En estos momentos la UNETE –tal como proponíamos los marxistas de la CMR desde hace tiempo- ha convocado una nueva marcha unitaria nacional y está llamando a los distintos movimientos sociales a unirse, incorporando sus reivindicaciones y propuestas. Inicialmente se convocó esta marcha para el 27 de Octubre pero finalmente se ha pospuesto para el 10 de Noviembre. Desde la CMR llamamos a todos los revolucionarios que participamos en el Polo Patriótico a apoyar esta marcha, participar en ella masivamente y garantizar que después de su realización damos continuidad a la lucha con un plan de movilizaciones unitario que no pare hasta lograr las justas reivindicaciones obreras, campesinas y populares y resolver los problemas que enfrentamos.

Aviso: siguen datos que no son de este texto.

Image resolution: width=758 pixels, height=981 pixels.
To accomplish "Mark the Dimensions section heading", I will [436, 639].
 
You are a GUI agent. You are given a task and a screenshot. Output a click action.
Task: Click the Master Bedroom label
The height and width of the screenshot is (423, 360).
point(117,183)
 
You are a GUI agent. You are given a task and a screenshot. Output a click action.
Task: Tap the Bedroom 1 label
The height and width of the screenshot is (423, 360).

Los marxistas de la CMR dentro del equipo nacional de dirección de la UNETE proponemos al conjunto de corrientes que hacen vida en esta central sindical llamar al resto de corrientes del movimiento obrero comprometidas con la Revolución, al Movimiento por el Control Obrero, a los delegados de prevención y salud laboral, a otros sectores revolucionarios como los pobladores, campesinos, etc., así como al conjunto de colectivos que formamos parte del Polo Patriótico, a organizar un congreso unitario donde elaborar un programa que recoja las reivindicaciones de cada uno de los sectores que constituimos la base social de la Revolución, y discuta y apruebe ese plan de movilización unitaria que no se detenga hasta lograrlas.

Desde nuestro punto de vista el objetivo de ese proceso de lucha debe ser acabar con el poder de los capitalistas y la quinta columna burocrática que amenazan a la Revolución y construir un Estado revolucionario dirigido por los trabajadores y el pueblo mediante los consejos de trabajadores, de campesinos y comunales e instaurar una economía socialista planificada democráticamente.